Dr. Martha Gulati, Chief of Cardiology at the University of Arizona College of Medicine, Phoenix

Dr. Martha Gulati

“We need to get away from the idea that symptoms of a myocardial infarction in women are atypical, because women are also having typical symptoms,” said Martha Gulati, MD, chief of cardiology at the University of Arizona, Phoenix.

Sexes share key symptoms, but not treatment

Although “women are more likely to report additional symptoms,” chest pain “is pretty much equal between men and women” presenting with an ACS, according to Dr. Gulati.

There are several studies that have shown this, including the Variation in Recovery: Role of Gender on Outcomes of Young AMI patients (VIRGO). In VIRGO, which looked at ACS symptom presentation in younger patients (ages 18-55 years), 87.0% of women versus 89.5% of men presented with chest pain defined as pain, pressure, tightness, or discomfort.

Even among those who recognize that more women die of cardiovascular disease (CVD) disease than any other cause, nothing seems to erase the bias that women in an ED are less likely than men to be having a heart attack. About 60 million women in the United States have CVD, so no threat imposes a higher toll in morbidity and mortality.

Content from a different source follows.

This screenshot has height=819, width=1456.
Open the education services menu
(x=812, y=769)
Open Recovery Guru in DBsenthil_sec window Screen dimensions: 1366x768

In comparison, there are only about 3.5 million women with breast cancer. Even though this is a major cause of morbidity and mortality in women, it is dwarfed by CVD, according to statistics cited by Dr. Gulati. Yet, the data show women get inferior care by guideline-based standards.

“After a myocardial infarction, women relative to men are less likely to get aspirin or beta-blockers within 24 hours, they are less likely to undergo any type of invasive procedure, and they are less likely to meet the door-to-balloon time or receive any reperfusion therapy,” Dr. Gulati said. After a CVD event, “the only thing women do better is to die.”

Additional symptoms may muddy the diagnostic waters

In the setting of ACS, the problem is not that women fail to report symptoms that should lead clinicians to consider CVD, but that they report additional symptoms. For the clinician less inclined to consider CVD in women, particularly younger women, there is a greater risk of going down the wrong diagnostic pathway.

In other words, women report symptoms consistent with CVD, “but it is a question of whether we are hearing it,” Dr. Gulati said.

In the VIRGO study, 61.9% of women versus 54.8% of men (P < .001) presented three or more symptoms in addition to chest pain, such as epigastric symptoms, discomfort in the arms or neck, or palpitations. Women were more likely than men to attribute the symptoms to stress or anxiety (20.9% vs. 11.8%; P < .001), while less likely to consider them a result of muscle pain (15.4% vs. 21.2%; P = .029).

There are other gender differences for ACS. For example, women are more likely than men to presented ischemia without obstruction, but Dr. Gulati emphasized that lack of obstruction is not a reason to dismiss the potential for an underlying CV cause.